DESCRIPTION OF THE TASK - Each record, minus any picture, should be returned exactly as written.

RECORDS TO PROCESS -
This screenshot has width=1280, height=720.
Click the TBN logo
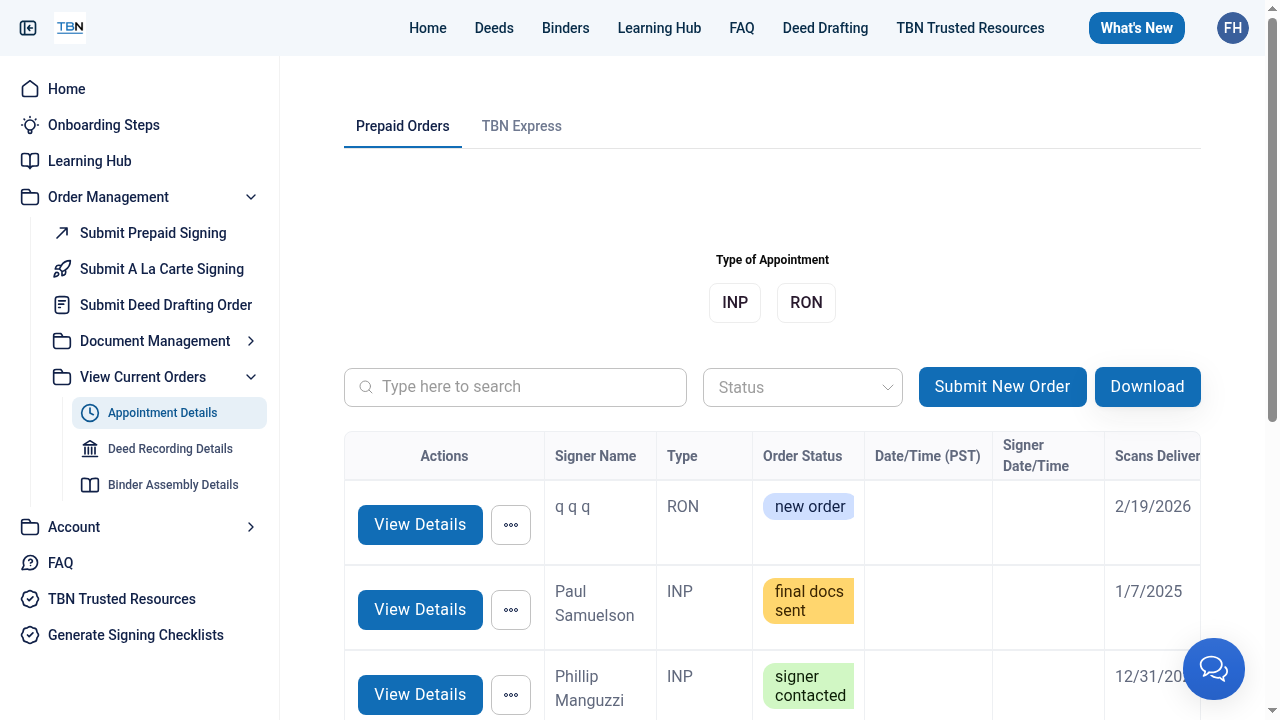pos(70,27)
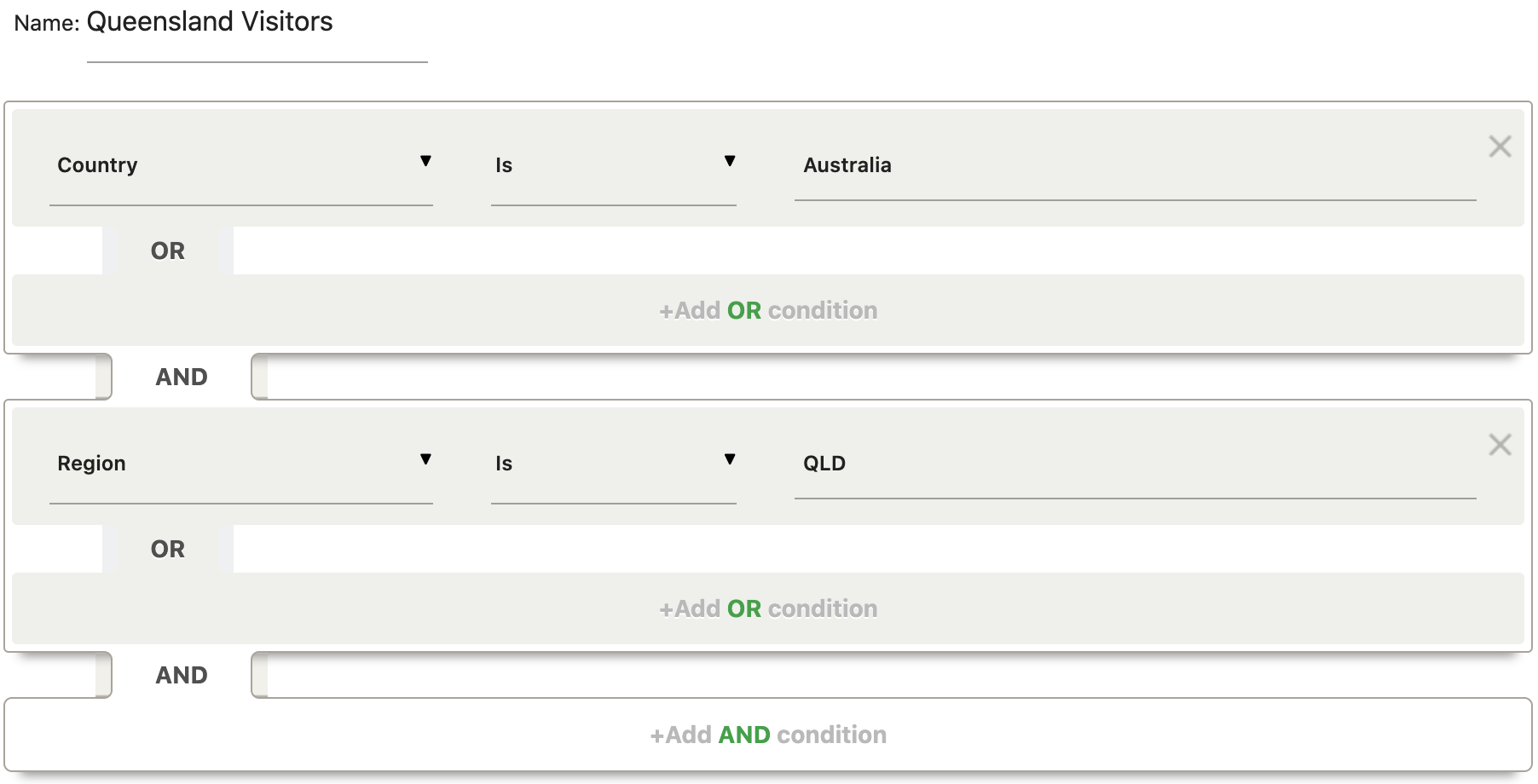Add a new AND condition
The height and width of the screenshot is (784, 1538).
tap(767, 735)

ANSWER FOR THIS EXERCISE -
This screenshot has width=1280, height=720.
Click the TBN logo
pos(70,27)
Add a new AND condition
The height and width of the screenshot is (784, 1538).
tap(767, 735)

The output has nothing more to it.